For now, Moore had agreed they should increase the surveillance on Rayma’s house and the surrounding areas. Camden called her to invite her to an early dinner before he went to work, but she refused, claiming she was too busy. He acted as if he hadn’t seen her blog, and since she hadn’t mentioned the name of his employer in the post, it would be easy to pretend he didn’t know about it.

Camden was alert to the tension at work. Men were discussing things in low voices and behind closed doors. He detected those waiters who weren’t involved just by the way they acted.
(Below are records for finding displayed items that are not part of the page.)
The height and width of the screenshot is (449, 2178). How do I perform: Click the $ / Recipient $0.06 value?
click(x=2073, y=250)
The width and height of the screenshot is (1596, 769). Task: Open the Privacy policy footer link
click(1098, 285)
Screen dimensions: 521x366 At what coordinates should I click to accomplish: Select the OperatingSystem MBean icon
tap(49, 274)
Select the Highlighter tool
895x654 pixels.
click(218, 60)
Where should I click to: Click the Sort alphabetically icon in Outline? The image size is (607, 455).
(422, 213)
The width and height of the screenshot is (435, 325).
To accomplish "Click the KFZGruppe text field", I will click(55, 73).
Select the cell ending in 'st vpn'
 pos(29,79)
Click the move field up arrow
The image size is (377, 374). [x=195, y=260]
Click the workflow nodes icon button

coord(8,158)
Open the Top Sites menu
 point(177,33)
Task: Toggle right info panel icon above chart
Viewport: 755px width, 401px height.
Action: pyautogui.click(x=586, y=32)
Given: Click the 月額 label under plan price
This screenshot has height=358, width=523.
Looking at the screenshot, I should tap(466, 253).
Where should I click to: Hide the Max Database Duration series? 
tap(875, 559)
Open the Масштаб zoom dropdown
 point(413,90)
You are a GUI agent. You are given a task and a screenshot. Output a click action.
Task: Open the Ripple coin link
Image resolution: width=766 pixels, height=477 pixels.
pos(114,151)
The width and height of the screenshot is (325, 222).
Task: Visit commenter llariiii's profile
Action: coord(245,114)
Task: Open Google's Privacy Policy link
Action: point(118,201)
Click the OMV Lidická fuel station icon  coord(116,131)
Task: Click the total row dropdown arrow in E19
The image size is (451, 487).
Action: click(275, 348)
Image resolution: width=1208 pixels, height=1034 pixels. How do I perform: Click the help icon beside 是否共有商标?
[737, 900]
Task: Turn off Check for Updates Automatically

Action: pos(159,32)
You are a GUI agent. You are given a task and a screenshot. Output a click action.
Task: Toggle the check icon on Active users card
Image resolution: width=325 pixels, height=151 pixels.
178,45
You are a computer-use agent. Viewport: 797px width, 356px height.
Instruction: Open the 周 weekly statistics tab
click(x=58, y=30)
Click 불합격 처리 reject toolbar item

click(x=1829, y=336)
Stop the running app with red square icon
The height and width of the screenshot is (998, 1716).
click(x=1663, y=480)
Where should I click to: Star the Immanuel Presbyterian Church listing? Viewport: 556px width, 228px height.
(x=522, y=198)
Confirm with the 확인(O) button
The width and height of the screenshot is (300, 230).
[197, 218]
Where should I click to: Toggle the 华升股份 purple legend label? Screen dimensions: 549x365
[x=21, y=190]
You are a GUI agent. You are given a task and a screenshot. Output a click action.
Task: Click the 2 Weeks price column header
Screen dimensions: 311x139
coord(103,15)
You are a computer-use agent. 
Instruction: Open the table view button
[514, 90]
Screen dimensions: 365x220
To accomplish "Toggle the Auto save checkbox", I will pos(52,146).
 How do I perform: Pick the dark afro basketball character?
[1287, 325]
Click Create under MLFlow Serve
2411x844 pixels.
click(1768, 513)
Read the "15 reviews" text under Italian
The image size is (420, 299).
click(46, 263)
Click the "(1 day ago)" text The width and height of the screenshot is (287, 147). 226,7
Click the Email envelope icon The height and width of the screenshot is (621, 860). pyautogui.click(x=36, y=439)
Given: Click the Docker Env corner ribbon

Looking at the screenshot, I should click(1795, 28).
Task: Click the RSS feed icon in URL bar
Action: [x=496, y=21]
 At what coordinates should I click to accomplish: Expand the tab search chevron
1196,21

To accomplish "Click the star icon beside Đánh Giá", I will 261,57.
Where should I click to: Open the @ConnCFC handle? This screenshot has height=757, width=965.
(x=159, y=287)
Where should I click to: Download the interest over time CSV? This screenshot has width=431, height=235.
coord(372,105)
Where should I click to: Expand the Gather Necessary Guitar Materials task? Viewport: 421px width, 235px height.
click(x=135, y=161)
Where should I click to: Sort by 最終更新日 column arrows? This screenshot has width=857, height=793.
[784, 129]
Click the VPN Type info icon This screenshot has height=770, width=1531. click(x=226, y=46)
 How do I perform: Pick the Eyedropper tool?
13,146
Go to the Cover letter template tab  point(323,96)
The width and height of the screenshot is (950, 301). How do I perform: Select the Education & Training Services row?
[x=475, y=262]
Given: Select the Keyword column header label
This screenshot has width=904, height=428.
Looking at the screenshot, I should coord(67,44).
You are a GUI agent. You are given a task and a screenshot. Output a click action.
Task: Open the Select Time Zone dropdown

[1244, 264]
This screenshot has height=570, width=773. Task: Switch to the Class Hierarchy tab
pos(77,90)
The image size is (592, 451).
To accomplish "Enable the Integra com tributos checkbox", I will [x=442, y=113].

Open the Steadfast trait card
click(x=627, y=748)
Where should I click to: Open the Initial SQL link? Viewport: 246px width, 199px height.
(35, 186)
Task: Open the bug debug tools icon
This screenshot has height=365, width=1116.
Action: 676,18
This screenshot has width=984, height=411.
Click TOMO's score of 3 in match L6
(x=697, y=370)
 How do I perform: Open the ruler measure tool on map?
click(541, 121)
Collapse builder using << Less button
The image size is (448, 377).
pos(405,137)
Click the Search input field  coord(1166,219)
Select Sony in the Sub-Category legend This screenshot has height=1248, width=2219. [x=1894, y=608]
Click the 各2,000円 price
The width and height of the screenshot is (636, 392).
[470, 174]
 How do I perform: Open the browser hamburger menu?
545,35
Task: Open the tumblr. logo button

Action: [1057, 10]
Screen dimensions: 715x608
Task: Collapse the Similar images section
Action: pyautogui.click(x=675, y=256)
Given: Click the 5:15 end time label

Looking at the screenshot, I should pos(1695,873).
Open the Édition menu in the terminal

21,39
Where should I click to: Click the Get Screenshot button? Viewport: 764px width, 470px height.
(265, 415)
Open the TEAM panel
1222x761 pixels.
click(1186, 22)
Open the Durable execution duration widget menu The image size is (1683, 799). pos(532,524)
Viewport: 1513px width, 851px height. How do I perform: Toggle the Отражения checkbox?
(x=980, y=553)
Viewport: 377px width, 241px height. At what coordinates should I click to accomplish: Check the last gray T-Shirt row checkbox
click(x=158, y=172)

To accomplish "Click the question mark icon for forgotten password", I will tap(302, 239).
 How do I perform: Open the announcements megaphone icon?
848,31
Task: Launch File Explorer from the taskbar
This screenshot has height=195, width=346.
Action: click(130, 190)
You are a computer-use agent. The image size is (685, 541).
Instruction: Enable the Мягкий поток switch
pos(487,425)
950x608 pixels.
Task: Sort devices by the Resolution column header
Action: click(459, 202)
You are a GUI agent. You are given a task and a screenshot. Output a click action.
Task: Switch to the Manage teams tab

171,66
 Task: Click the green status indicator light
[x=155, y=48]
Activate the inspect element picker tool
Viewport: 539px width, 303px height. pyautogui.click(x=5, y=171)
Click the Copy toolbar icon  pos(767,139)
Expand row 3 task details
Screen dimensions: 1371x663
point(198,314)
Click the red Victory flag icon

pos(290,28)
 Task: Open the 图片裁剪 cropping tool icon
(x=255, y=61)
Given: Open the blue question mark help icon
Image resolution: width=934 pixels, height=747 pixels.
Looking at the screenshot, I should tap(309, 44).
He longed to be in that group with Dare, discussing what to do and hearing what they planned.

So he decided to take a risk.

He entered Dare’s office. “Have you seen that woman’s blog post?” 

Now that Rayma had been fired, and nobody in the community knew why, her blog was getting a lot of attention, so Camden didn’t bother mentioning who he was talking about. He figured his boss already knew.

Dare swirled scotch in his glass as he reclined in his high-backed leather chair. He eyed Camden like he wasn’t sure how to take his rude interruption. Camden wasn’t sure what he might have interrupted, since the office was empty and Dare had been staring into space.

“You mean Rayma, the woman you dated?”

“You told me to woo her. I went out with her one night.”

“You obviously didn’t woo her much.”

“Hard to find time when all I do is work.”

Dare nodded and sipped his scotch. “Maybe she’s using you for information.”

“I don’t know why. I don’t know anything.”